I am a fan of the Quaker educationalist Parker Palmer. Last weekend I attended a workshop grounded in Parker’s work, a Circle of Trust. In a circle of trust, there are underlying values and intentions for being together. These are similar to those created within an MBSR group, the intention for deep listening to oneself, and to others, and the collective understanding that life matters, and is worth reflecting upon. It is a joy to be with a group of people who are willing to scratch the surface of things, ask important questions, and share something of their way of looking at life.
As in MBSR groups, poetry played an important part. The poems were invitations to reflect upon and explore ones experiences of life. The poems spoke to me, resonated with my present life experience. On later reflection, and in conversation with others, I realised that the poems spoke to everyone in different ways, spoke to universal human themes using the metaphors of pathways and doorways.
Pathways. In learning to live mindfully there is an emphasis on being in the present moment, and yet the moment is not an isolated ‘thing’, but part of an ongoing stream of experience. Each moment is the culmination of prior moments, is informed by them, and the moments to come, will be informed by this moment here and now. The ‘path’ that has bought us here, is a part of ‘here’.
It may be that the path that has bought us to this moment is a combination of inherited ideas of how life is meant to be, shaped by family and social influences, and some level of ‘self’-determination. The path we are to walk in life, isn’t necessarily the one that was given to us. It may be, that we need the courage to cultivate and clear a path for ourselves. How are we to do that if we aren’t aware of what is going on in our bodies and minds? How will we know what serves us, or doesn’t, if we aren’t paying attention? How will we know what is important to us, if we don’t make the time to slow down and listen to ourselves?
This has important implications for the path ahead. How we choose to attend to, and live our lives in the present, is to some extent shaping the experiences we will have in the future. For example, if we feed the habit of impatience in the present, it is likely that we will continue to be impatient into the future. On a mindfulness course, we learn to pay attention, so that we can notice what we are doing in the moment, and can make choices about whether it serves us or not. We can consciously cultivate a path, clear the weeds, and shape, to some degree, the kind of life we want to live
Doorways. David Whyte in his poem ‘Everything is Waiting for you’, says ‘the door is there to frighten and invite you’. Indeed, when the need for larger changes in life beckon, we can experience the invitation with some amount of fear. We stand on one side of the doorway, and what is beyond is yet unknown to us.
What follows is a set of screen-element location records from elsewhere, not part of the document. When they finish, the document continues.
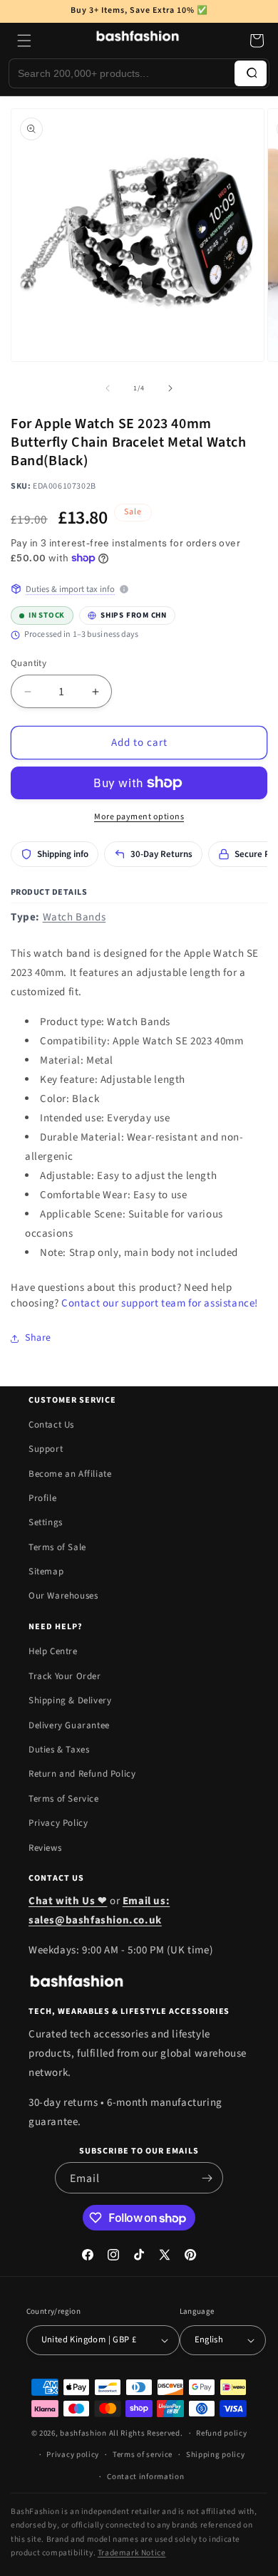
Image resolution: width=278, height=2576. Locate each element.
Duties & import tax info (70, 589)
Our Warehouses (63, 1595)
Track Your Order (65, 1676)
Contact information (145, 2476)
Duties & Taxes (59, 1749)
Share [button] (38, 1338)
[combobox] (122, 73)
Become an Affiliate (70, 1474)
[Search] (251, 73)
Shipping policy (215, 2454)
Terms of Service (64, 1798)
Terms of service (143, 2454)
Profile (42, 1498)
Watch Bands (74, 917)
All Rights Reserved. (146, 2433)
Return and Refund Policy (82, 1773)
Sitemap (46, 1571)
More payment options (139, 817)
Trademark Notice (132, 2553)
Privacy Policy (58, 1823)
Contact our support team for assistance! (159, 1303)
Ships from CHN (123, 613)
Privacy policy (72, 2454)
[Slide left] (107, 388)
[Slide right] (170, 388)
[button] (24, 40)
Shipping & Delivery (70, 1700)
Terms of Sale (57, 1547)
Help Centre (53, 1651)
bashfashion (83, 2433)
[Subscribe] (206, 2177)
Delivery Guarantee (69, 1725)
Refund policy (221, 2433)
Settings (46, 1522)
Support (46, 1449)
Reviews (45, 1848)
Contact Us (51, 1424)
David Wagoner in his poem, ‘At The Door’, puts it beautifully:
‘ You see your fingers touching the doorknob,
Closing around it, turning it
As if by themselves. The latch slides
Out of the strike-plate, the door swings on its hinges,
And you’re about to take that step
Over the threshold into a different light.’
The doorway may be the decision to find a new job, to have a family, to separate from a partner, to move house, or maybe less challenging, to change a bank account, go to a party, change ones diet. Whatever the doorway is, can we consciously meet it? Can we cultivate the capacity through our practice, to include the multitude of sometimes contradictory feelings we have, and ‘hold’ them with kindness and patience. To have the patience to wait, until we know what to do. Aaaahhh….patience that elusive and stress relieving virtue, a virtue that includes the feelings of impatience, and needing to know, the longing for certainty. David Wagoner again:
‘Or you can stand there briefly, as bewildered
As by the door of a walk-in-time-lock safe,
Stand there and stare
At the whole concept of shutness, like a rat
Whose maze has been rebaffled overnight,
Stand still and quiver, unable to turn
Around or go left or right.’
When we live mindfully we cultivate the capacity to tolerate the confusion, the not knowing, the anxiety and uncertainty. In this way we walk a path of trust, a trust that things will unfold in their own good time, that being right here, in this moment, is enough for now. That confusion is a part of the path, of life, and is OK.
I share the aspiration of theologian and poet John O’ Donohue:
‘I’d love to live as a river flows, carried by the surprise of my own unfolding.’